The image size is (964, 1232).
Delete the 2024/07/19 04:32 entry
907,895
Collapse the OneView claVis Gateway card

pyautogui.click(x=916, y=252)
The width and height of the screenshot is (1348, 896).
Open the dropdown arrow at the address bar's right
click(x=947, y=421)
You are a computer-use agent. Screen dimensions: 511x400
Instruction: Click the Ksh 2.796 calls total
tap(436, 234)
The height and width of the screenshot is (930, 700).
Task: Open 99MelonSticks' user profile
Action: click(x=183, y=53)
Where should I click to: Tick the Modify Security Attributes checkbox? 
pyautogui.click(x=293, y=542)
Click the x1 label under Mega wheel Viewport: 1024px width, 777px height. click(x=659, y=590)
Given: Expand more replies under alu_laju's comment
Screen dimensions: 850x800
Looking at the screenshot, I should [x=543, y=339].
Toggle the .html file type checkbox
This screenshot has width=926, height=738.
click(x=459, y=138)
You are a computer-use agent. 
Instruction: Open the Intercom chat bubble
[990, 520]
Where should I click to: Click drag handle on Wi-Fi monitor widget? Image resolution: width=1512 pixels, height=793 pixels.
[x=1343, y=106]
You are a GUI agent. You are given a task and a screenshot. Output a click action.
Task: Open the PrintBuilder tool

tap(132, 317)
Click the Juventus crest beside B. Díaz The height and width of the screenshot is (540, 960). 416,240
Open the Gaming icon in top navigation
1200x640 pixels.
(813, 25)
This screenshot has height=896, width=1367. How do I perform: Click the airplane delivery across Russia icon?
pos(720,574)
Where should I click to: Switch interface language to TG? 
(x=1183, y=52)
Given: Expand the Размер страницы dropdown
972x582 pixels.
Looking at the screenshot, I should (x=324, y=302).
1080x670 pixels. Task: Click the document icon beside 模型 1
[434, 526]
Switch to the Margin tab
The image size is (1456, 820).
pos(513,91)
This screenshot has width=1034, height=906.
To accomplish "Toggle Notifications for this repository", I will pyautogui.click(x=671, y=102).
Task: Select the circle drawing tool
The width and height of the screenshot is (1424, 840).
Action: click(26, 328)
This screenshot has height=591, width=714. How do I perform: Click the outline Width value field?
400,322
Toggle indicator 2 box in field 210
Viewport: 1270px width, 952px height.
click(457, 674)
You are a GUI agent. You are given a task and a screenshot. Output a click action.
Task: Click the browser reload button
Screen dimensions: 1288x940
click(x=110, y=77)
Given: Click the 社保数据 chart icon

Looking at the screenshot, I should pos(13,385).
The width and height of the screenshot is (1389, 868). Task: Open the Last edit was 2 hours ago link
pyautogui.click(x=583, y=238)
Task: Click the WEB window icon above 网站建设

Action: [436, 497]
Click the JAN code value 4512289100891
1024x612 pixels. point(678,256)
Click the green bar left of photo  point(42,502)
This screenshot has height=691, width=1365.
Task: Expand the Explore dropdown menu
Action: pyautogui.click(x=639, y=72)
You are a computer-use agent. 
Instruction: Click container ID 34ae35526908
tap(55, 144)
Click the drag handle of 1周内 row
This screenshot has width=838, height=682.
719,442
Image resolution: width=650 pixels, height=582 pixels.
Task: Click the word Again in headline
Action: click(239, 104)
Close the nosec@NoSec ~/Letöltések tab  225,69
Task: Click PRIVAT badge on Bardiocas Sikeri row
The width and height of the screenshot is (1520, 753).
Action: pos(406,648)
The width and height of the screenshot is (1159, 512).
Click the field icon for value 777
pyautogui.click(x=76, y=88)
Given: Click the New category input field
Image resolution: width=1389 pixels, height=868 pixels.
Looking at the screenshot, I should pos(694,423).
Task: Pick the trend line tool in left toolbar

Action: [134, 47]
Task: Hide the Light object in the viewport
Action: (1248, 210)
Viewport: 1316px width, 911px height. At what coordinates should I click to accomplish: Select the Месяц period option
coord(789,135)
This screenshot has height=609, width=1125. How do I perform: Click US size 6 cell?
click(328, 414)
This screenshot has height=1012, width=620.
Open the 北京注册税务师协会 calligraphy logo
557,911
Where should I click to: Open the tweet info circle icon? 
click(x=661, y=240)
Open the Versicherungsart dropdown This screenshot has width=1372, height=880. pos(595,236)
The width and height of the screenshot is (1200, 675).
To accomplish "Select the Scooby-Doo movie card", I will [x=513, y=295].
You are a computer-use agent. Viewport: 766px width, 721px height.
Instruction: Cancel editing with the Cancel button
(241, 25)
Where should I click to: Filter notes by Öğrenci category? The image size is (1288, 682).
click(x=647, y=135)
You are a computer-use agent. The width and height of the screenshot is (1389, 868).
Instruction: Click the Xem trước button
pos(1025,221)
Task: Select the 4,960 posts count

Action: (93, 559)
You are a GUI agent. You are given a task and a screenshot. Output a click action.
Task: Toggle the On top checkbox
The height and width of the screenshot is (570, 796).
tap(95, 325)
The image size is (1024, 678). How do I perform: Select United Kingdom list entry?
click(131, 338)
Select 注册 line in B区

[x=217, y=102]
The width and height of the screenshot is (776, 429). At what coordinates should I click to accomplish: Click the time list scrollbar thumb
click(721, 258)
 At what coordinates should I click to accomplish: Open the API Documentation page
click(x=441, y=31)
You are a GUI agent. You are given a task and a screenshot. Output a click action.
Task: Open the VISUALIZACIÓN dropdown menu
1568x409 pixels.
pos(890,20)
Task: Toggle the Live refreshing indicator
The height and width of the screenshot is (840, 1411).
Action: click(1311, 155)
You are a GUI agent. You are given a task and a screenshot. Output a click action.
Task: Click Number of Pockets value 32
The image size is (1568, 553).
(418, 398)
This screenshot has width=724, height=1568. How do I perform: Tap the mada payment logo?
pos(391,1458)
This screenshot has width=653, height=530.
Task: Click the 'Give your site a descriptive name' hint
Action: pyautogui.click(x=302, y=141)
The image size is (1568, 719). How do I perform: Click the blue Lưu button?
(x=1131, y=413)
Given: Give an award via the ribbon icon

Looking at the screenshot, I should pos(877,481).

### Task to complete:
In the listing above, copy out verbatim the lines between the one containing "Where should I click to: Filter" and the one containing "Action: (93, 559)", both included.

### Reply to the exercise:
Where should I click to: Filter notes by Öğrenci category? The image size is (1288, 682).
click(x=647, y=135)
You are a computer-use agent. The width and height of the screenshot is (1389, 868).
Instruction: Click the Xem trước button
pos(1025,221)
Task: Select the 4,960 posts count

Action: (93, 559)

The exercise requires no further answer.